_WHAT YOU HAVE TO DO:_ Reproduce exactly the lines from the one containing "Given: Toggle Italic formatting" through the last line of the data, both ends included.

::::::::::

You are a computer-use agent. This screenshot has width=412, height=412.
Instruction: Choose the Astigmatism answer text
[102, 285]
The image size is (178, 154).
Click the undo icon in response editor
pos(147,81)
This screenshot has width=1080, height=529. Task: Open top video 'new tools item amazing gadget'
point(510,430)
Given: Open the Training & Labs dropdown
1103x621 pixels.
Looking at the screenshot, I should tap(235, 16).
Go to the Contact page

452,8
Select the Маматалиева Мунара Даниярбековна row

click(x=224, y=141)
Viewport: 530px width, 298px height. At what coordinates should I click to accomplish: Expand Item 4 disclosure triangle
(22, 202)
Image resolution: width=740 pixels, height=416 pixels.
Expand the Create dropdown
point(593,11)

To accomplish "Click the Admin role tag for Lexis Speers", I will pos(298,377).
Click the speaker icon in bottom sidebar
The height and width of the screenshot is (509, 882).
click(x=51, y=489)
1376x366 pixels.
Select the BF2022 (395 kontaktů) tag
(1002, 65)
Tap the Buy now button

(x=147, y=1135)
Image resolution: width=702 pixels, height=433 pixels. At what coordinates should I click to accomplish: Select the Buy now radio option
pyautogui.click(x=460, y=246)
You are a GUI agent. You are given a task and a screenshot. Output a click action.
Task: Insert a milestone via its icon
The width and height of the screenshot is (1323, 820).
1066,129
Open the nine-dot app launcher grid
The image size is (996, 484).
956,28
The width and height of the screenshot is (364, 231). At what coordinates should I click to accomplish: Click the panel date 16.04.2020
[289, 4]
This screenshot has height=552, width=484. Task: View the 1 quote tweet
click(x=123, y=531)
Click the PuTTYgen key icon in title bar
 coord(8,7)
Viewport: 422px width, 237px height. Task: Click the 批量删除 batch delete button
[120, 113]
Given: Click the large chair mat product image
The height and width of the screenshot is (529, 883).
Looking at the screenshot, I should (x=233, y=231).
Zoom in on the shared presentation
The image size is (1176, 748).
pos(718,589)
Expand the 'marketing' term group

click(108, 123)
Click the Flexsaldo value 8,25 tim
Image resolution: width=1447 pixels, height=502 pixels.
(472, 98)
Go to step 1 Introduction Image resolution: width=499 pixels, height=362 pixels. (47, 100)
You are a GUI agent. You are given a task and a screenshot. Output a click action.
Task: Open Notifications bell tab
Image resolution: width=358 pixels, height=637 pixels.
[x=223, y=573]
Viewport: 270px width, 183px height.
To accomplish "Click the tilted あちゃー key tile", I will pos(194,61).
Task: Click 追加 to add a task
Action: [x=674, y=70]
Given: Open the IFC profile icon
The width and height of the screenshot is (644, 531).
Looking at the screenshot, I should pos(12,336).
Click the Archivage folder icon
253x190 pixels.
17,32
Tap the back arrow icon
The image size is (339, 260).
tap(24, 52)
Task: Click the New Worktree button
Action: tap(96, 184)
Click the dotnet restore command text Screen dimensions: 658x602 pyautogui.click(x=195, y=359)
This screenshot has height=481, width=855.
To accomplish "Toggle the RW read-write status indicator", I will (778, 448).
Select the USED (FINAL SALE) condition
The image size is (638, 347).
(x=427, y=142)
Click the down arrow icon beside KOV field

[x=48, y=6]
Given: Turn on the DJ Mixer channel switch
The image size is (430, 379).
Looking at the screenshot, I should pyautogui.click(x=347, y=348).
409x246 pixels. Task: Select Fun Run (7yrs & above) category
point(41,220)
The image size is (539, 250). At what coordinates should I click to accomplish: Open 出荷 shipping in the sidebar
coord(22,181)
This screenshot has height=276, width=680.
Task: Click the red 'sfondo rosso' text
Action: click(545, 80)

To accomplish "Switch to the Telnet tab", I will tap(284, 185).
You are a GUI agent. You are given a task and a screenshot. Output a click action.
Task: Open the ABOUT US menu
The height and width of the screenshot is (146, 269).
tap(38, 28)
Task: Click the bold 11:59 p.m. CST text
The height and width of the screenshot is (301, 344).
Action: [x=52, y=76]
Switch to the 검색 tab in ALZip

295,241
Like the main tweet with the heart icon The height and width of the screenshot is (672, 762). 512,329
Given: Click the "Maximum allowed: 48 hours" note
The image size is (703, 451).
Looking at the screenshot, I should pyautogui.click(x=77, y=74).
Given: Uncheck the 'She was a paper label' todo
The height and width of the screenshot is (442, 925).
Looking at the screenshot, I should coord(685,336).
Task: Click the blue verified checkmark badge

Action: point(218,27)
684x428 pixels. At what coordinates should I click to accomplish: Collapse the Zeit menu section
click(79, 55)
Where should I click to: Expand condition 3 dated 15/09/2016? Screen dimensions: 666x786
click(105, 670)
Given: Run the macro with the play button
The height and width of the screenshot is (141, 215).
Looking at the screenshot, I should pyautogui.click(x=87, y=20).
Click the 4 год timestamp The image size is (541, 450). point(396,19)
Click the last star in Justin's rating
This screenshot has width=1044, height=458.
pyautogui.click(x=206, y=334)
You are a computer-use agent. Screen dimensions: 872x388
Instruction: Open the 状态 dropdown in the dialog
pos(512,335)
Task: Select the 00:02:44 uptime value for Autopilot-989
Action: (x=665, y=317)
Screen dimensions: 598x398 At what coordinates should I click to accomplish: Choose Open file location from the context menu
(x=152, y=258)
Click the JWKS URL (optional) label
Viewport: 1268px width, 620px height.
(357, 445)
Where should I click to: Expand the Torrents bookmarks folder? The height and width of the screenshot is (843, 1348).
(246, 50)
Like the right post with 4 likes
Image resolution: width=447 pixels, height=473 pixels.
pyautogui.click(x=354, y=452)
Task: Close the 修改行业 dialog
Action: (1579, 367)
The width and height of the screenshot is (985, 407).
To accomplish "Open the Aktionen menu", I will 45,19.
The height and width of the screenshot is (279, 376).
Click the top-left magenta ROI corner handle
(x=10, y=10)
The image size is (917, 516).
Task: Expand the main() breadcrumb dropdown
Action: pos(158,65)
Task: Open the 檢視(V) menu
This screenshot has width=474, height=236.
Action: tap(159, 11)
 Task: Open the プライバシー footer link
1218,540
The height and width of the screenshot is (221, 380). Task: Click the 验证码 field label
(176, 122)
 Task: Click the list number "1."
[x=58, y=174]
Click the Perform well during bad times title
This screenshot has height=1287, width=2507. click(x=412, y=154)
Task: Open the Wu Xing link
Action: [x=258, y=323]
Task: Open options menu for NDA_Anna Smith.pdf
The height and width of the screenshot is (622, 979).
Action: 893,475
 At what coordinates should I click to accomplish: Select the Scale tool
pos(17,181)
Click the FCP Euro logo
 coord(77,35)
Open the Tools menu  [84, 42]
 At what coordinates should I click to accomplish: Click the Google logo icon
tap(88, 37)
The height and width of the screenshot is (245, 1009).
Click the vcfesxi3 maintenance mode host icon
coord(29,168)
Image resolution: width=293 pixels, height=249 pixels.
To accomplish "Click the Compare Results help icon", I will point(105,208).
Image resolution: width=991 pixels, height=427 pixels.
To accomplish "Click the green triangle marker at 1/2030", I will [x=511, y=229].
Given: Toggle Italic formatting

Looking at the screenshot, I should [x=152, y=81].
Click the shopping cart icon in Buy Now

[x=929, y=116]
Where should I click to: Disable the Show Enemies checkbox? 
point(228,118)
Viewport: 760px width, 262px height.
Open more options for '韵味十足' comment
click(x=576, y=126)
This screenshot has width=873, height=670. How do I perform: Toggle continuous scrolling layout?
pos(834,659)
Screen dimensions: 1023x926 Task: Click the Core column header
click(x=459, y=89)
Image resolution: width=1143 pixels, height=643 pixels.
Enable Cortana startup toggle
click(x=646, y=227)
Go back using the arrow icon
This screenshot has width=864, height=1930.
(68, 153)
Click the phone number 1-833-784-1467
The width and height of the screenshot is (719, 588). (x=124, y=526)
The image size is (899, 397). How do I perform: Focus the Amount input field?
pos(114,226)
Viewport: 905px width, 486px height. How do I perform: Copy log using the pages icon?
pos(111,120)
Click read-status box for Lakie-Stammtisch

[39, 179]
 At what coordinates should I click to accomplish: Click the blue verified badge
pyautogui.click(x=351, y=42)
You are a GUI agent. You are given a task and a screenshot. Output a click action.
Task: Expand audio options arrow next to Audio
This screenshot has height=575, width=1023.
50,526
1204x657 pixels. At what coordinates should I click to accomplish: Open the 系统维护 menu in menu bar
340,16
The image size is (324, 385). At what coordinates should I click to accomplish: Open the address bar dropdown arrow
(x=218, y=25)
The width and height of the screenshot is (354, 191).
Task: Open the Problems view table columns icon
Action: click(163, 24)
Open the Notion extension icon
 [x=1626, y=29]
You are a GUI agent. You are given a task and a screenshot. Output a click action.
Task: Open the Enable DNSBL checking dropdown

::::::::::

_RESULT FOR THIS TASK:_
Given: Toggle Italic formatting

Looking at the screenshot, I should [x=152, y=81].
Click the shopping cart icon in Buy Now

[x=929, y=116]
Where should I click to: Disable the Show Enemies checkbox? 
point(228,118)
Viewport: 760px width, 262px height.
Open more options for '韵味十足' comment
click(x=576, y=126)
This screenshot has width=873, height=670. How do I perform: Toggle continuous scrolling layout?
pos(834,659)
Screen dimensions: 1023x926 Task: Click the Core column header
click(x=459, y=89)
Image resolution: width=1143 pixels, height=643 pixels.
Enable Cortana startup toggle
click(x=646, y=227)
Go back using the arrow icon
This screenshot has width=864, height=1930.
(68, 153)
Click the phone number 1-833-784-1467
The width and height of the screenshot is (719, 588). (x=124, y=526)
The image size is (899, 397). How do I perform: Focus the Amount input field?
pos(114,226)
Viewport: 905px width, 486px height. How do I perform: Copy log using the pages icon?
pos(111,120)
Click read-status box for Lakie-Stammtisch

[39, 179]
 At what coordinates should I click to accomplish: Click the blue verified badge
pyautogui.click(x=351, y=42)
You are a GUI agent. You are given a task and a screenshot. Output a click action.
Task: Expand audio options arrow next to Audio
This screenshot has height=575, width=1023.
50,526
1204x657 pixels. At what coordinates should I click to accomplish: Open the 系统维护 menu in menu bar
340,16
The image size is (324, 385). At what coordinates should I click to accomplish: Open the address bar dropdown arrow
(x=218, y=25)
The width and height of the screenshot is (354, 191).
Task: Open the Problems view table columns icon
Action: click(163, 24)
Open the Notion extension icon
 [x=1626, y=29]
You are a GUI agent. You are given a task and a screenshot. Output a click action.
Task: Open the Enable DNSBL checking dropdown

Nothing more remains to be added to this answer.